Figure 6. Ghrelin regulates brown adipocyte differentiation and UCP1 expression in HIB1B cells through GHS-R

(A) GHS-R expression in HIB1B cells during differentiation was detected with semi-quantitative RT-PCR. (B) Real-time RT-PCR analyses of PPARγ, C/EBPα, UCP1 and PGC-1α expression in differentiated HIB1B cells treated with saline or ghrelin *, p < 0.05, **, p < 0.01, Treatments vs. Controls. (C) Real-time RT-PCR analysis of PPARγ, C/EBPα, UCP1 and PGC-1α mRNA levels in differentiated HIB1B cells treated with saline, 1 nM ghrelin, 1 μM [D-Lys³]-GHRP-6 or combination of ghrelin and [D-Lys³]-GHRP-6. *, p < 0.05, **, p < 0.01, Treatments vs.
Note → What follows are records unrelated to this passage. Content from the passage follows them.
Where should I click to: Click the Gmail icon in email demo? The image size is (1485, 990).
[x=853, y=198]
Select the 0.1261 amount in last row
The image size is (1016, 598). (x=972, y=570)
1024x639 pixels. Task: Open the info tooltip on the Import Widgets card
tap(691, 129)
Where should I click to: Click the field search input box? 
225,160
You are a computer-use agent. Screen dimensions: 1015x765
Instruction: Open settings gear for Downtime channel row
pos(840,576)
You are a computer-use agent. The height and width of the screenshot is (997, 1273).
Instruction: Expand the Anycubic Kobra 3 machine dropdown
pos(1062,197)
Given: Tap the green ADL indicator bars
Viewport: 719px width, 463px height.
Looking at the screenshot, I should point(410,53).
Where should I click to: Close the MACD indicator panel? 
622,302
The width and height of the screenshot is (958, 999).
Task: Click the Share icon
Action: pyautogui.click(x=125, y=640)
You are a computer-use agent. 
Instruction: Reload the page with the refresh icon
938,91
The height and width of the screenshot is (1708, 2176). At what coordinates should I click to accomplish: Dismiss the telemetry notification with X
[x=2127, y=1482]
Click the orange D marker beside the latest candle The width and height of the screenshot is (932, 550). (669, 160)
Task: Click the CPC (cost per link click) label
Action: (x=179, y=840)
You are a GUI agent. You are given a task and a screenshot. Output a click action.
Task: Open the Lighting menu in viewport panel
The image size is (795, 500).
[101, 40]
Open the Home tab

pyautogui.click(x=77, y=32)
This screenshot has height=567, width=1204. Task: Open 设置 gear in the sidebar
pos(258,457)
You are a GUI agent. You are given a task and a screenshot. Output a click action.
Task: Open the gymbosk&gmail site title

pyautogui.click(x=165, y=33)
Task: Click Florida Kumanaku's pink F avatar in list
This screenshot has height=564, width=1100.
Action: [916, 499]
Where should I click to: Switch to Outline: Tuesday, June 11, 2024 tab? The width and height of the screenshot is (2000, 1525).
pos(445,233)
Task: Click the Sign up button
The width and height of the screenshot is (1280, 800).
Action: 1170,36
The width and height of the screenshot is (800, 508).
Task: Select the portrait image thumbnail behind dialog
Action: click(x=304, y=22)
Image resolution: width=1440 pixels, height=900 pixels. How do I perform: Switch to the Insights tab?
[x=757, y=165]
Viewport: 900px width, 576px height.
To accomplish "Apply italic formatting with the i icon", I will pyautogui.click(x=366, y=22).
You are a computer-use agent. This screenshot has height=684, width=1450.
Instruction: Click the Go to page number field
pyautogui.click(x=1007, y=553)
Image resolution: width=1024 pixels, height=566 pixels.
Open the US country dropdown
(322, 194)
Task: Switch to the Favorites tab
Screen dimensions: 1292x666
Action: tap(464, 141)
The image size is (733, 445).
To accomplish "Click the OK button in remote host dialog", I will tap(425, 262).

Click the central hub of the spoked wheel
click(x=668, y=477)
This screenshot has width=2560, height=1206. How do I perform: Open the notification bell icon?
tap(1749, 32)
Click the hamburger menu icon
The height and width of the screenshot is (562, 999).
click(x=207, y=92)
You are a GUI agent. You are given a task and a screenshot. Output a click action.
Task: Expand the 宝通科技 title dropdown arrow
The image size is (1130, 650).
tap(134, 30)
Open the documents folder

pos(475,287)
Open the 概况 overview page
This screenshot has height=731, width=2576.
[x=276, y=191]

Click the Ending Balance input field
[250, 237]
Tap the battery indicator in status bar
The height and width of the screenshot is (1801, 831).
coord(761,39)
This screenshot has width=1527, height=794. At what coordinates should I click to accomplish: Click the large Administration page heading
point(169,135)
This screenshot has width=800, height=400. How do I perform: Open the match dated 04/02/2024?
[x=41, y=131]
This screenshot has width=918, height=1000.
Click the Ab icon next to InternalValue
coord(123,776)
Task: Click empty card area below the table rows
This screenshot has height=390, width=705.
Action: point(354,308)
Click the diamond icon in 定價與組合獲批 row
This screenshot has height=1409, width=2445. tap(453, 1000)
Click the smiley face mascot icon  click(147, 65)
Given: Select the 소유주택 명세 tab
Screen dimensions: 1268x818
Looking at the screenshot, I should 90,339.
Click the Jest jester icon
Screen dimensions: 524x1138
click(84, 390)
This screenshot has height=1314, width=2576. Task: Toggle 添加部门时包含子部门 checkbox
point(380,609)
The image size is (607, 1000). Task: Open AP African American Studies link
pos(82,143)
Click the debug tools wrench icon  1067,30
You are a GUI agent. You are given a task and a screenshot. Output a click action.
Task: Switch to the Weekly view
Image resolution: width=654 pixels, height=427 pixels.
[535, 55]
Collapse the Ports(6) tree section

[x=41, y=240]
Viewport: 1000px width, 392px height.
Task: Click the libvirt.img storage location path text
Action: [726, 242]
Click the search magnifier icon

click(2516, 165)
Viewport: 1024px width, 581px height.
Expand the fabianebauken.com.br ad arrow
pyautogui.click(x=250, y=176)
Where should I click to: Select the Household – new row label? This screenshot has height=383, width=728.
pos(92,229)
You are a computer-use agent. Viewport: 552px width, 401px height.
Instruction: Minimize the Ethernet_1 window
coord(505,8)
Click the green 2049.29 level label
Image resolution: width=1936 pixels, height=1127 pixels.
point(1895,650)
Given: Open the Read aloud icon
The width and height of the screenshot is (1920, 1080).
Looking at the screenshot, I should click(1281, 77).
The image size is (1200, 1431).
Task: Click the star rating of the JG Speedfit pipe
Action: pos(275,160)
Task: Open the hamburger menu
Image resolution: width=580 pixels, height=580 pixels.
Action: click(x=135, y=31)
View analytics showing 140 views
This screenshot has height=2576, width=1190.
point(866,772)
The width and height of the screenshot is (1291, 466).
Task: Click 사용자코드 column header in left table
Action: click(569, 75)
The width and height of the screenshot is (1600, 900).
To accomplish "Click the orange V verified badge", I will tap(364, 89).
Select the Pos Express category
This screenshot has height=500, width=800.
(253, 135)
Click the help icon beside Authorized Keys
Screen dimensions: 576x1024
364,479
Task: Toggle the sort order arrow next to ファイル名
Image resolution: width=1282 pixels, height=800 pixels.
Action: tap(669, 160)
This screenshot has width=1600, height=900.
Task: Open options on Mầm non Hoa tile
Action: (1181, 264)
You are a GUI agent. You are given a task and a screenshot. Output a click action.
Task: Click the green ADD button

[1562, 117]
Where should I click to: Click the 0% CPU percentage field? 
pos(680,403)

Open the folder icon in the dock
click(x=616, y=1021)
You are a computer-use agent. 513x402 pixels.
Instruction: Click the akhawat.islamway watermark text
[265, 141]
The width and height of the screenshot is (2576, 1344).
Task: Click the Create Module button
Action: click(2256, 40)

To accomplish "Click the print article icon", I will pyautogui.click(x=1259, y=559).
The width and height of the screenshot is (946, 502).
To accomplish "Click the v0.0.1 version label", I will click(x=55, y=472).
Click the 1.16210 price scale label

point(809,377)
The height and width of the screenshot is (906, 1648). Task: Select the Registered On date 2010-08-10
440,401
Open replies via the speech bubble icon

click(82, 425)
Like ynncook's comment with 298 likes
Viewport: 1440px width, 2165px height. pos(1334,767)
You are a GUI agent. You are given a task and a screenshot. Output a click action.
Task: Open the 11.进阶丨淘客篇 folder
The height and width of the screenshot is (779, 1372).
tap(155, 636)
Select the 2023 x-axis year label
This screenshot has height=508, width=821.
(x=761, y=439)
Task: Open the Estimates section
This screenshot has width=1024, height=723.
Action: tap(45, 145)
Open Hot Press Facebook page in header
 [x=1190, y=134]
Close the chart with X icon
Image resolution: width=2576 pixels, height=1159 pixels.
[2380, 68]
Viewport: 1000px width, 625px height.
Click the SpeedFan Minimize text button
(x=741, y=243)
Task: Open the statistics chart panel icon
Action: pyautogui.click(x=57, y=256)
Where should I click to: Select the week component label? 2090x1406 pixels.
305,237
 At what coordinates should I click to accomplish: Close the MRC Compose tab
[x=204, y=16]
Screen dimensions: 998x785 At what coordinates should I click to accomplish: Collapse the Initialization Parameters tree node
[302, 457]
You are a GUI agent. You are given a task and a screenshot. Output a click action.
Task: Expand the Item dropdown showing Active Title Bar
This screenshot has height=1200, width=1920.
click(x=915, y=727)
Controls. #, p < 0.01, Ghrelin and [D-Lys³]-GHRP-6 combination treatment vs. Ghrelin treatment. n = 9, and each assay was measured in triplicate.

Figure 7. The schematic diagram of the role of GHS-R ablation in fat metabolism during aging

Data summary and interpretation: Aging is associated with increased adiposity and impaired thermogenesis, which results in energy imbalance and subsequently leads to obesity and insulin resistance (left panel). GHS-R ablation reduces adiposity in white adipose tissues and increases thermogenesis in brown adipose tissues. This allows the animals to maintain an energy balanced state, subsequently leading to reduced obesity and improved insulin sensitivity (right panel).